***** DOCUMENT SECTION
The agent definitions incorporating both Average and Last AGV Travel Time have the largest observation complexity and are expected to provide us useful insights on the performance impact of combining learning algorithms with more complex agent definitions.

3.1.3 Warehouse example

After detailing all the warehouse variables, it is beneficial to provide an example involving a specific instantiation of our domain. Figure 7 depicts an example of a 4-corridor warehouse and its parameters as described in Sect. 2.1. Specifically, we can see that the second edge (\(e_2)\) is currently traversed by three AGVs (\(n_2=3\)), while one AGV is waiting in node 1 because edge 2 cannot physically hold more AGVs (\(cap_2=3\) AGVs). Moreover, there are two AGVs in edge 4 where the first needs 1 timestep to reach node 0 while the other needs 3 timesteps to do so. This information helps create the additional state space information (see Sect. 3.1.2). In detail, the “last AGV travel time” \(d_e\) mentioned in Sect. 3.1.2 is the steps required for an AGV to leave the edge, thus \(d_4 = 1\) in our case, because the AGV needs 1 timestep to exit the edge. The “average travel time” is the average time needed for the AGVs in an edge to fully traverse it; hence, \(j_4=2\) timesteps. The total cost of traversing an edge \(cost^{total}_e\), as defined in Eq. 1, is the sum of the actual cost of traversing the edge \(cost^{travel}_e\) (representing the length of the corridor) and the added cost \(cost^{add}_e\) which is the output of the optimization algorithm used.
**********
***** DATASET RECORDS
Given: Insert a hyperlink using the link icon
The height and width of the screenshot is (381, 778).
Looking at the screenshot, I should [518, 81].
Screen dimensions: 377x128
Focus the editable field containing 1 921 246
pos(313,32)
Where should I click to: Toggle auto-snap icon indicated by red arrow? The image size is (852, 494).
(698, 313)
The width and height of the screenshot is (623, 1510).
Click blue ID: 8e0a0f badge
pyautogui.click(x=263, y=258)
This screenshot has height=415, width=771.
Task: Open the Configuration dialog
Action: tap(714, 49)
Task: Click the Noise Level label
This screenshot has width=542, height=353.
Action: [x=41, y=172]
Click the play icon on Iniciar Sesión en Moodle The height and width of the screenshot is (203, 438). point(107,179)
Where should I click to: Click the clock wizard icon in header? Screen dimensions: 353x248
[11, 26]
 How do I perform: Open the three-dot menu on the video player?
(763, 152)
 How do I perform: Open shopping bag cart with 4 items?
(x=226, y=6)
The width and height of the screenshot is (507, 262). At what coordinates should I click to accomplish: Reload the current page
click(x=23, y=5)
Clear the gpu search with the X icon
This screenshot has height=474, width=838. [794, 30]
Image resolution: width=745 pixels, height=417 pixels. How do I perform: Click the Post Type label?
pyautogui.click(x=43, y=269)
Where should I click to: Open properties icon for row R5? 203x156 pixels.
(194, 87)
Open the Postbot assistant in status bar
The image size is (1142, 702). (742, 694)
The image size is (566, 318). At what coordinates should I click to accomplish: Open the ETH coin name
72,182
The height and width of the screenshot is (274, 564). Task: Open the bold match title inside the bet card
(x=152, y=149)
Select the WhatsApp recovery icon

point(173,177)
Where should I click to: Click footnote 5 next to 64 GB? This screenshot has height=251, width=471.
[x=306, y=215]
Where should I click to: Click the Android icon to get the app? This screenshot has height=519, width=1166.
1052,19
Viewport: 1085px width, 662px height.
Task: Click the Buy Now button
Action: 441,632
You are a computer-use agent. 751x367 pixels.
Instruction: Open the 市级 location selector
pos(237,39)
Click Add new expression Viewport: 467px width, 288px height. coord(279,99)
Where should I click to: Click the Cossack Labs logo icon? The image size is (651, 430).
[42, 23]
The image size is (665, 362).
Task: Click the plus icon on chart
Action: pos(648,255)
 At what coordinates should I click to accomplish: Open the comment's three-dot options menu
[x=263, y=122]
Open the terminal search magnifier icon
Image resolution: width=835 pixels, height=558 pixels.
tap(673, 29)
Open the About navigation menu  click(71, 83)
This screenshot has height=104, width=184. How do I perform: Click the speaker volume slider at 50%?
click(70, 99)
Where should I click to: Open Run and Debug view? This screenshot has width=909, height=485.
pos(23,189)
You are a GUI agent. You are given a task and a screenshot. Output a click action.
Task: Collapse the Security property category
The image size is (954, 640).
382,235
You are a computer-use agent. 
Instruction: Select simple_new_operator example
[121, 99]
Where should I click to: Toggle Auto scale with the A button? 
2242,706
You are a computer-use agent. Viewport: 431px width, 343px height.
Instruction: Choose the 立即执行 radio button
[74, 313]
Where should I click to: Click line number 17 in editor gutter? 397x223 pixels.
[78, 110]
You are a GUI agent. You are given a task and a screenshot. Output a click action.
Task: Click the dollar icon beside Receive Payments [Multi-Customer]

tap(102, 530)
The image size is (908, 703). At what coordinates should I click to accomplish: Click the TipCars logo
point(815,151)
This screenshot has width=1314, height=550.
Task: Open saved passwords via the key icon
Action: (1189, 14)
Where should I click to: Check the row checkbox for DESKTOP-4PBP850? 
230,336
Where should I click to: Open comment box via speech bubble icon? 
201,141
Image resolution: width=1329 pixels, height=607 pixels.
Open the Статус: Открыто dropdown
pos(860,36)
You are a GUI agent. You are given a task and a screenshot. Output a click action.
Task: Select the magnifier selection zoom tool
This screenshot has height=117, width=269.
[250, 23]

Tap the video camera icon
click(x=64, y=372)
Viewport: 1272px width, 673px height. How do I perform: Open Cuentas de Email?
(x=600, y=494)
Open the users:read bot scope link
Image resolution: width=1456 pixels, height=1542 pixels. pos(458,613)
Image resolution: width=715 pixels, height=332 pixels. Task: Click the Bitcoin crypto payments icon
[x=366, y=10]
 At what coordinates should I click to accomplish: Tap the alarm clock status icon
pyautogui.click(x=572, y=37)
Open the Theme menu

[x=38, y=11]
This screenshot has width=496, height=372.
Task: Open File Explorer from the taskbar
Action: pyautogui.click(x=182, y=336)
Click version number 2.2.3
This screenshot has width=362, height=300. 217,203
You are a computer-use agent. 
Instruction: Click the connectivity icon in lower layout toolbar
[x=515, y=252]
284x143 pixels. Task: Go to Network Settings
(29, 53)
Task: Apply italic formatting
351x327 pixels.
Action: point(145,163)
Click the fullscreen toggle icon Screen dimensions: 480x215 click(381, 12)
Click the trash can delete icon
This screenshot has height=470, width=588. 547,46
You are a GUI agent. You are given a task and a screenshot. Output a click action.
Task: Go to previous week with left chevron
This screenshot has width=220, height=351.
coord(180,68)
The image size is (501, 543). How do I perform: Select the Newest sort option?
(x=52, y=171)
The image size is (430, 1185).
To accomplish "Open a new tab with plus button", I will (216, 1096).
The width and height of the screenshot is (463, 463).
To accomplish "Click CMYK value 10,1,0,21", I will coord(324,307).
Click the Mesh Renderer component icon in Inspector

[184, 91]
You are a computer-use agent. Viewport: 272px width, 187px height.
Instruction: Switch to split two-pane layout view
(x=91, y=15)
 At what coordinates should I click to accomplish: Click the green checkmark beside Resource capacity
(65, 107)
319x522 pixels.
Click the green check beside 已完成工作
**********
*REQUIREMENT 1*. Reproduce the part of the warehouse passage that opens with the words containing "The agent definitions" and closes with "complex agent definitions.".
*REQUIREMENT 2*. In the warehouse passage, what does the actual cost of traversing an edge represent?

*RESPONSE BOX 1*.
The agent definitions incorporating both Average and Last AGV Travel Time have the largest observation complexity and are expected to provide us useful insights on the performance impact of combining learning algorithms with more complex agent definitions.

*RESPONSE BOX 2*. It represents the length of the corridor.